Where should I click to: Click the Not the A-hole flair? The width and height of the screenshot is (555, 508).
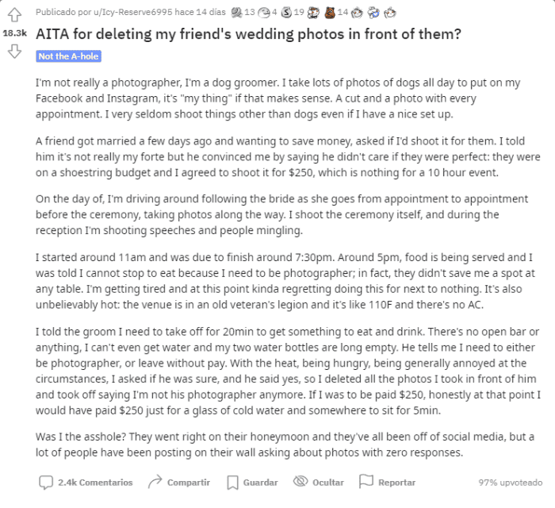(x=68, y=57)
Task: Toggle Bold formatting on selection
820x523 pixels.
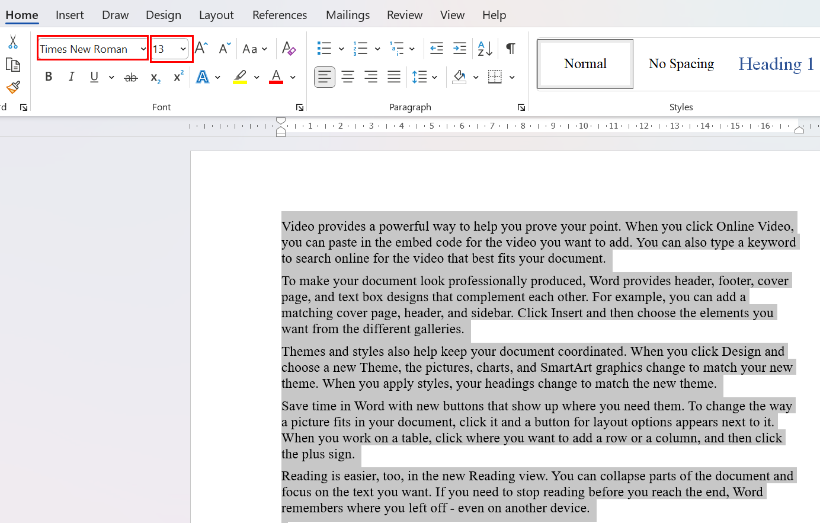Action: [x=49, y=77]
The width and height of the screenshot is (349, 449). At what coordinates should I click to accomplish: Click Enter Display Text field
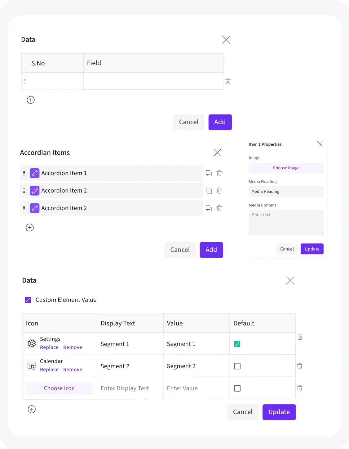click(130, 388)
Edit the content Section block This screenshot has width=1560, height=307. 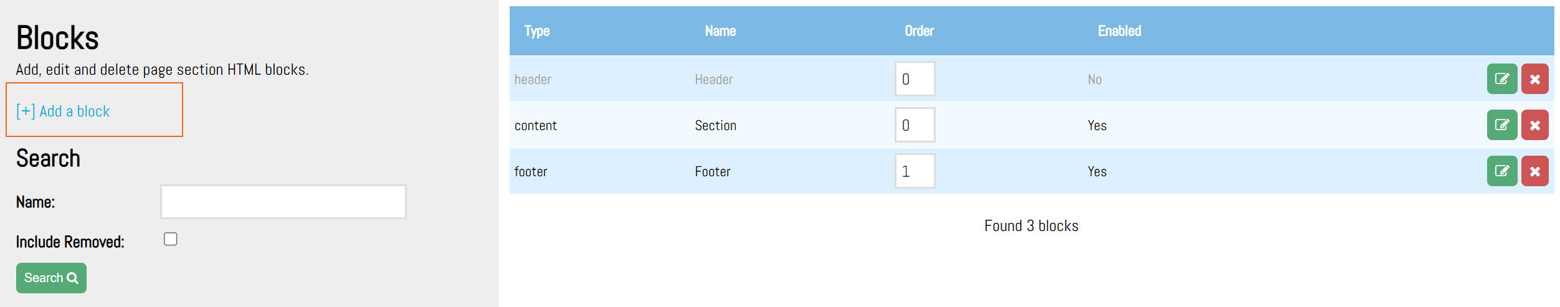pyautogui.click(x=1501, y=125)
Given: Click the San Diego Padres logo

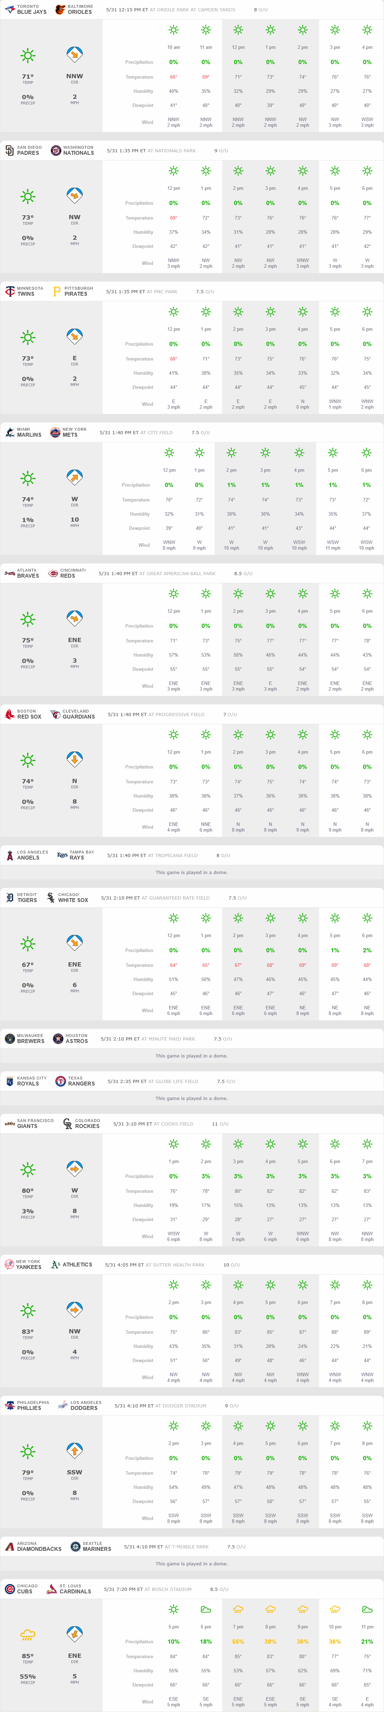Looking at the screenshot, I should 9,150.
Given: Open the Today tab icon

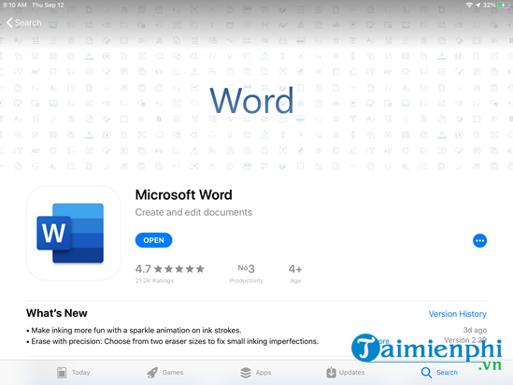Looking at the screenshot, I should (62, 373).
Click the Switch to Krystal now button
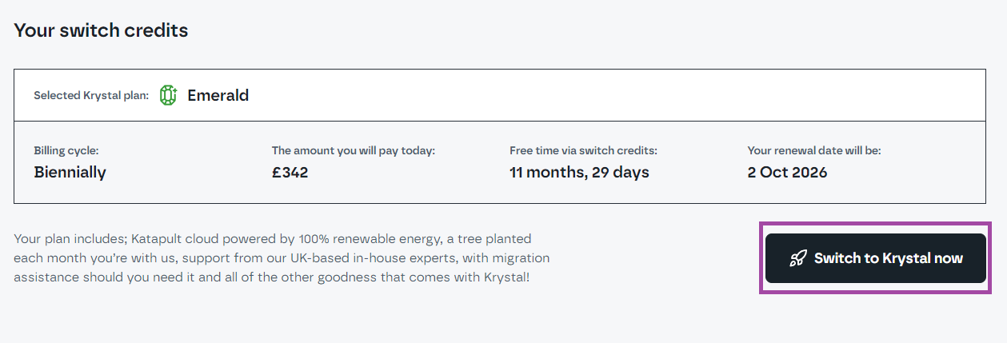 876,258
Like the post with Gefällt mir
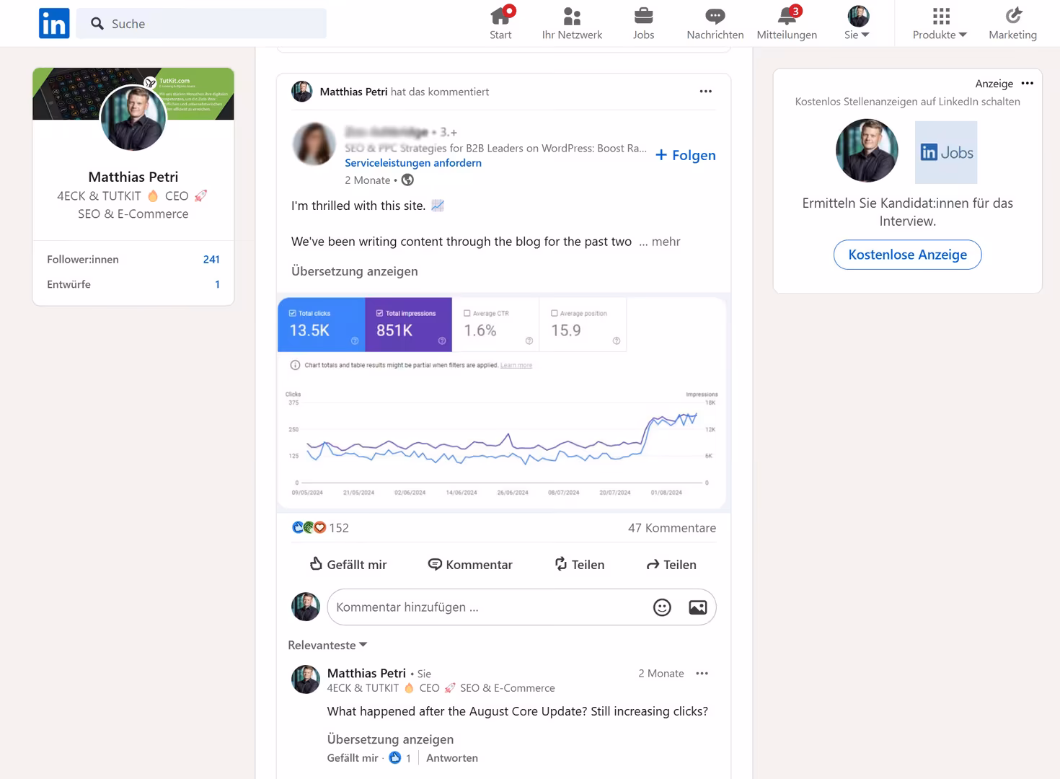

Instructions to follow:
With pictures omitted, copy exactly the lines from the one containing "Given: Click the San Diego Padres logo" through the final line of the listing, both included.

Solution to this exercise:
Given: Click the San Diego Padres logo

Looking at the screenshot, I should 9,150.
Given: Open the Today tab icon

Looking at the screenshot, I should (62, 373).
Click the Switch to Krystal now button
 876,258
Like the post with Gefällt mir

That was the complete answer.